Repeal of learning community common levy proposed

The Education Committee heard testimony Feb. 22 on a bill that would eliminate the Omaha learning community’s common levy and provide aid to districts that create a plan to address achievement barriers.

LB1067, introduced by Sen. Kate Sullivan of Cedar Rapids, would repeal the 95-cent common levy and 2-cent special building fund levy for the 11 school districts in Douglas and Sarpy counties that make up the learning community. Member districts instead would have an individual levy.

Revenue from the common levy currently is allocated proportionally among the member districts and state aid for the districts is calculated collectively. Repealing the common levy would increase the amount of state aid to the learning community by an estimated $5.4 million beginning in fiscal year 2017-2018. Districts that lose funding under the new system would receive state transition aid, which would be phased in over three years beginning in FY2017-18.

Sullivan, who made LB1067 her priority bill this session, said the original intent of the common levy was to pool resources to benefit all learning community member districts and address high levels of student poverty in inner-city districts. Instead it has become a wedge that threatens the learning community’s success, she said.

“I think [the bill] retains all that’s good about the learning community and serves to change it in ways that will make it stronger and better,” Sullivan said.

The bill would require learning communities to create a plan to address achievement equity and barriers to achievement such as poverty, mobility and truancy. Districts would be eligible for additional state aid after the State Board of Education approves the plans. Multidistrict educational service units also could create achievement plans to qualify for the additional aid.

Learning community students who are enrolled outside their resident district under the current open enrollment plan would become option students. School districts still would be required to provide free transportation to students enrolled in the open enrollment program.

Kevin Riley, superintendent of Gretna Public Schools, testified in support of the bill. He said the community achievement plan, in which schools would receive additional aid equal to 5 percent of their poverty allowance, would be an effective way of increasing poverty aid to schools while increasing accountability. The common levy, once seen as the best way to generate resources for high-poverty schools, is not sustainable over the long term and has stifled the growth of some districts, he said.

“Although never intended to be, it’s turned into an exhausting diversion,” he said.

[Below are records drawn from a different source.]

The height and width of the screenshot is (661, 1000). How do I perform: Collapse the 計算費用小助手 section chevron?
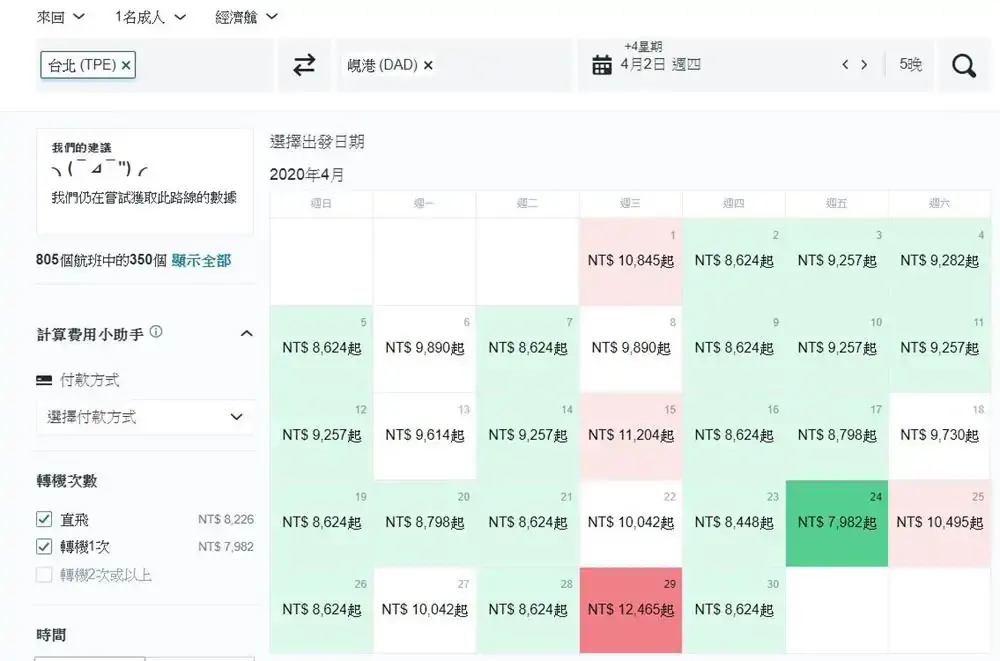tap(246, 333)
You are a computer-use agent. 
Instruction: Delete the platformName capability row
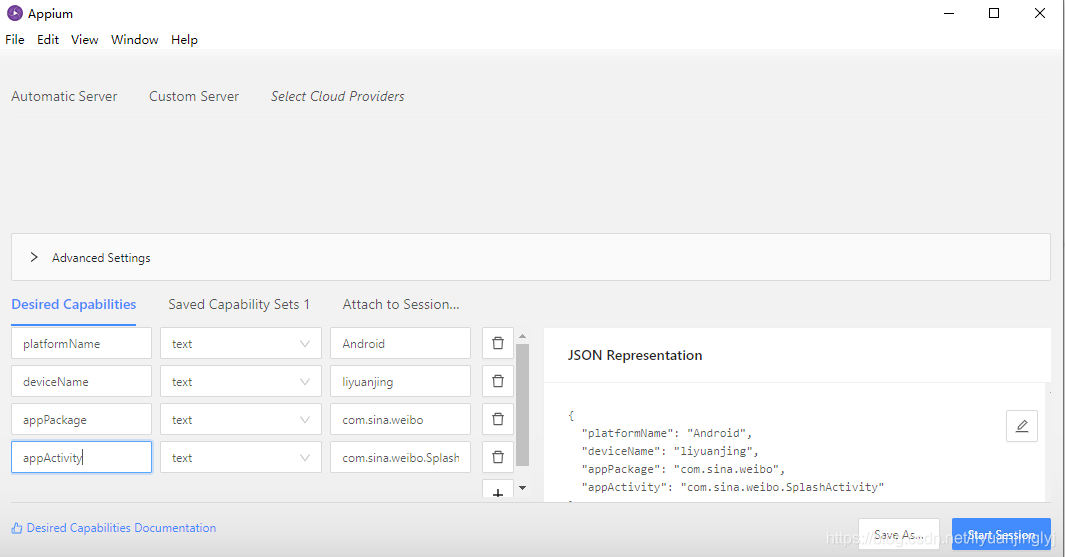coord(498,343)
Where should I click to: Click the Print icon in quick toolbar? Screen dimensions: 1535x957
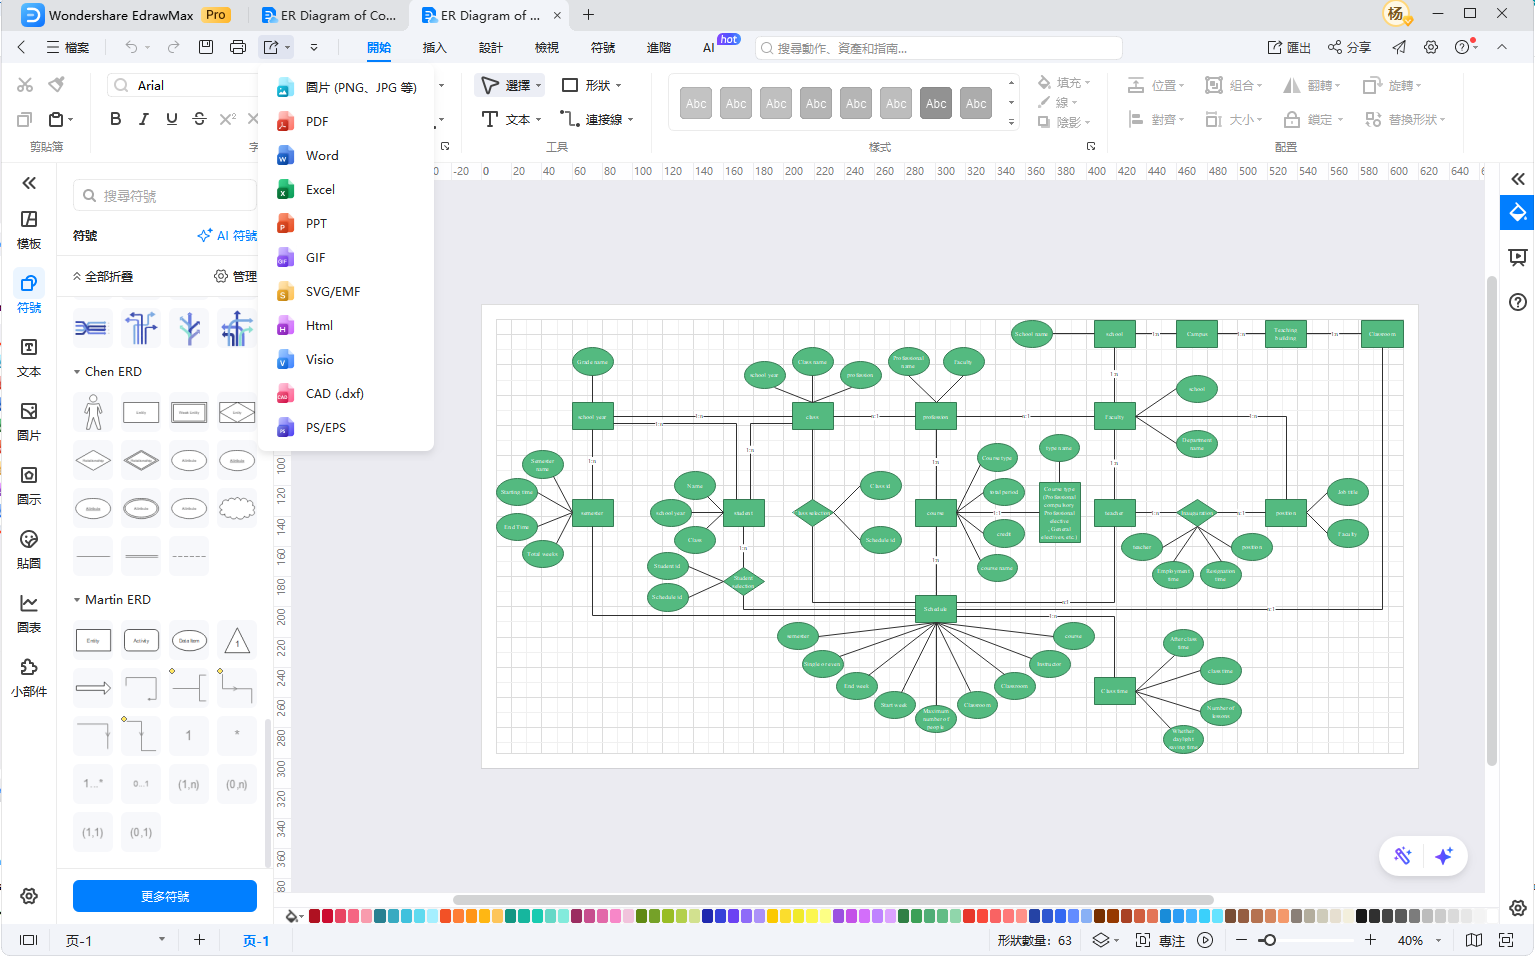point(238,47)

Brett Richards, superintendent of Springfield Platteview Community Schools, also supported the bill, saying that it represents a fair compromise among the 11 member districts. He said the common levy has been a “nightmare” for Sarpy County communities and schools and has cost the district more than $10 million in potential revenue since it was implemented in 2010.

The district’s revenue has decreased by 7 percent over the last six years, Richards added, while enrollment has increased by more than 12 percent.

“Our school districts deserve a chance to handle growth, update facilities with needed infrastructure and safety features and keep our academic programs competitive,” he said. “Poverty is a statewide issue and the cost of poverty should be shared across the state, not on the backs of smaller districts in the learning community and Sarpy County taxpayers in the name of stability.”

Connie Knoche, chief financial officer for Omaha Public Schools (OPS), testified against the bill. She said OPS shoulders most of the financial burden for teaching the learning community’s poor students and English language learners.

More than 70 percent of OPS students live in poverty, the district’s refugee student population has increased by 110 percent between 2009 and 2014 and the district’s number of English language learners increased by almost 400 percent between 2000 and 2014, she said. The community achievement plan would not be an effective way to increase poverty aid, Knoche added.

“There is little or no incentive for most of the school districts in the learning community to have a viable community achievement plan because most of them don’t have the poverty that is experienced in Omaha Public Schools,” she said.

Mark Adler, superintendent for Ralston Public Schools, also spoke against the bill, saying that it would erode the learning community’s long-term financial commitment to helping students in poverty. Adler said the poverty level in Ralston’s student population has grown 24 percent in the last decade. The district already has reached its maximum levy and could not increase property taxes to make up for a loss in state aid, he said.

“If LB1067 were to pass, the long-term outlook for any students living in poverty is extremely concerning,” he said. “Removing the common levy in a district where average valuation growth over the last five years is 1 percent will eliminate any level of stability that once existed.”

The committee took no immediate action on the bill.